Task requirements –
a: From the text on LES VAMPIRES, reproduce word for word the passage starting at "By 1915, the" and ending at "and padded storyline.".
b: In the text on LES VAMPIRES, which two surrealist poets called the film "the reality of this century"?

Provided text –
━━━━━━━━━━
One Hundred Years Ago: LES VAMPIRES strike Paris

By 1915, the French writer/director Louis Feuillade had been making films for 9 whole years, in the earliest stages of the art form. His shorts had done well enough and satisfied audience demands for light comedies, but his 1913-14 FANTOMAS series had been a major sensation. At the same time, American serials, multi-part films extending over 10 or more episodes, were landing on French shores. Feuillade was engaged to make another serial, and the result was Feuillade’s great achievement, LES VAMPIRES. To watch LES VAMPIRES now is to be struck by its pre-Griffith film grammar (though Griffith was a contemporary) and its amazingly convoluted plot and padded storyline.
The convolutions and reverses in the plot make it difficult to follow, to say the least. Like the pulp novels and magazine serializations it grew out of, LES VAMPIRES has some of the logic of a fever dream. It seems to come from the same steadily-encroaching dementia that intrudes upon a penny-a-word pulp author as he falls under the rhythmic spell of his own typewriter keys at 4 in the morning and lets his dreams take over for a page or two. The surrealists have always been attracted to pulp art, perhaps because it seems to grow and flower from the pre-symbolic unconscious. Surrealist poets Andre Breton and Louis Aragon called LES VAMPIRES “the reality of this century. Beyond fashion. Beyond taste.”
I can’t recommend a straight-through viewing of LES VAMPIRES. You may sprain your brain if you try it. But if you watch the episodes one-by-one with ample recovery time between each you will get a sense of a different cinema, one that did not, as it turned out, provide the prevailing commercial signposts for future movies, as Griffith’s did, and was too lowbrow to influence the mainstream of high art film.
━━━━━━━━━━
Excerpted records –
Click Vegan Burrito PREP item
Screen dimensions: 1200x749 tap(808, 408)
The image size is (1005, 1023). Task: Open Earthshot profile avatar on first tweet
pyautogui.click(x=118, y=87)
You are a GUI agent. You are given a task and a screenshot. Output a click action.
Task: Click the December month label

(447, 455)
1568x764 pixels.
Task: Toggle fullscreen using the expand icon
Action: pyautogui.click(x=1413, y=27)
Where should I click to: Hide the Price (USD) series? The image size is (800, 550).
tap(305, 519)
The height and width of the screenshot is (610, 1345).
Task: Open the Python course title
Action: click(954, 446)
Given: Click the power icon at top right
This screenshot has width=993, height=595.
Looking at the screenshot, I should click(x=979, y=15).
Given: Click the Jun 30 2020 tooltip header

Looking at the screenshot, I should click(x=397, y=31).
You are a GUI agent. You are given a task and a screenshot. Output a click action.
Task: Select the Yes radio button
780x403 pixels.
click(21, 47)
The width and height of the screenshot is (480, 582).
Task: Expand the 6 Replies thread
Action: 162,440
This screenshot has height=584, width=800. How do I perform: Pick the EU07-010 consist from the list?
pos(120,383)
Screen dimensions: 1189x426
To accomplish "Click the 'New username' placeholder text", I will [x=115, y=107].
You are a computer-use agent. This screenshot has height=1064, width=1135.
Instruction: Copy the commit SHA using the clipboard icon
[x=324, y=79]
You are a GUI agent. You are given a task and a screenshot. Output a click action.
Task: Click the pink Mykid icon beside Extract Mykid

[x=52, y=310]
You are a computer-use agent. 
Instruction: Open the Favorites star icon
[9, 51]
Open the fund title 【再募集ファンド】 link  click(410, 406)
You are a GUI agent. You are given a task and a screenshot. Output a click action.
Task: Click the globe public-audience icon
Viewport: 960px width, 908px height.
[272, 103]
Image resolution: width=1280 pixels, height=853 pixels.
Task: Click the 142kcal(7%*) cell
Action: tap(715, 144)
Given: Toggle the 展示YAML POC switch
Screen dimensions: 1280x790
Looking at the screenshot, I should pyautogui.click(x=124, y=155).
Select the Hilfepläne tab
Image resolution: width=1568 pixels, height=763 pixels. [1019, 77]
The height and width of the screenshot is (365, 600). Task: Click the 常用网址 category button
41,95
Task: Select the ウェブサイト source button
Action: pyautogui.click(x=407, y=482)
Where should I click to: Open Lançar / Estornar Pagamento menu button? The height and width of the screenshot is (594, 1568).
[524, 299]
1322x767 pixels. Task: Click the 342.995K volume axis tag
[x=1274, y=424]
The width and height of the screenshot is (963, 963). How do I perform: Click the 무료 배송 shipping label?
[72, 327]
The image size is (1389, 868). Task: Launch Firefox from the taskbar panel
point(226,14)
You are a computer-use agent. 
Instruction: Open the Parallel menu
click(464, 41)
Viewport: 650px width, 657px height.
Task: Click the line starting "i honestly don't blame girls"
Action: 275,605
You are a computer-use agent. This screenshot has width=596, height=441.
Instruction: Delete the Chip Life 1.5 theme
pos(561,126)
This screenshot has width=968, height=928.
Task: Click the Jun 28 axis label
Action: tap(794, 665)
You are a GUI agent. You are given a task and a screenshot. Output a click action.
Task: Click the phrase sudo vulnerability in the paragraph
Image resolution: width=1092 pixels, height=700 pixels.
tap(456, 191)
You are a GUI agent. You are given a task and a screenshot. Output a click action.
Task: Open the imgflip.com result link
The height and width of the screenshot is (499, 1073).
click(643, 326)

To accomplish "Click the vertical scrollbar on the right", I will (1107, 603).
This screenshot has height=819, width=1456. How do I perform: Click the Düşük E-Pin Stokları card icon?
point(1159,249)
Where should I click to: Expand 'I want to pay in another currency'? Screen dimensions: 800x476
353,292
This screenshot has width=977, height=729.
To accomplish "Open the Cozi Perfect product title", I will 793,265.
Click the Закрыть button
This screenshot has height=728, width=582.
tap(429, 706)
━━━━━━━━━━
Results –
a:
By 1915, the French writer/director Louis Feuillade had been making films for 9 whole years, in the earliest stages of the art form. His shorts had done well enough and satisfied audience demands for light comedies, but his 1913-14 FANTOMAS series had been a major sensation. At the same time, American serials, multi-part films extending over 10 or more episodes, were landing on French shores. Feuillade was engaged to make another serial, and the result was Feuillade’s great achievement, LES VAMPIRES. To watch LES VAMPIRES now is to be struck by its pre-Griffith film grammar (though Griffith was a contemporary) and its amazingly convoluted plot and padded storyline.

b: Andre Breton and Louis Aragon.